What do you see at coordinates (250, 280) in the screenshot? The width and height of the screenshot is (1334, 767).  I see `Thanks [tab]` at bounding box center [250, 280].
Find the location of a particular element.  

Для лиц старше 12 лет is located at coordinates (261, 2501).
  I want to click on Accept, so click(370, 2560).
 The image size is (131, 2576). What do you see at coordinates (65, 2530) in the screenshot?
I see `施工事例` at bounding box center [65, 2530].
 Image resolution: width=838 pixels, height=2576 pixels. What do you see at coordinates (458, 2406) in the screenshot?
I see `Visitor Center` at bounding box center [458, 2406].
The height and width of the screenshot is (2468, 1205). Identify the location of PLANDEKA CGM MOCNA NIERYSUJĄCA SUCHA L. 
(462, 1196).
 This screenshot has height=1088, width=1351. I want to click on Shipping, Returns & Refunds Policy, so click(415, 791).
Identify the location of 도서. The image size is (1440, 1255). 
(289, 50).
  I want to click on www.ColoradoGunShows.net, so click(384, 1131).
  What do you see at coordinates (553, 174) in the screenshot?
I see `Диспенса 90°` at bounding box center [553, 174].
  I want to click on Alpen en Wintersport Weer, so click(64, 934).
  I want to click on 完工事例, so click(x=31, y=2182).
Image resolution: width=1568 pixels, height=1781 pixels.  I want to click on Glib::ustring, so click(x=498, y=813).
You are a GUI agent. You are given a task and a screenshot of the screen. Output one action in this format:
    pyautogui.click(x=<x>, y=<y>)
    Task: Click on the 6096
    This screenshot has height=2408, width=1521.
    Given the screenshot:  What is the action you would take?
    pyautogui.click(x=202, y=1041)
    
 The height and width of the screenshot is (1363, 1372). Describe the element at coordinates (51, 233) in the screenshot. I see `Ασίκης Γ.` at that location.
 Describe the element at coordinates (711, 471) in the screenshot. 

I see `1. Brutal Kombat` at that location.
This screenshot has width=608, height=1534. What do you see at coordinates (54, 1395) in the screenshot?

----------------

**What to do**
Output the items above again without changes, beginning at the line that contains "The height and width of the screenshot is (2468, 1205)." and ending after the line that contains "This screenshot has height=1088, width=1351.".

**Task output**
The height and width of the screenshot is (2468, 1205). Identify the location of PLANDEKA CGM MOCNA NIERYSUJĄCA SUCHA L. 
(462, 1196).
 This screenshot has height=1088, width=1351. I want to click on Shipping, Returns & Refunds Policy, so click(415, 791).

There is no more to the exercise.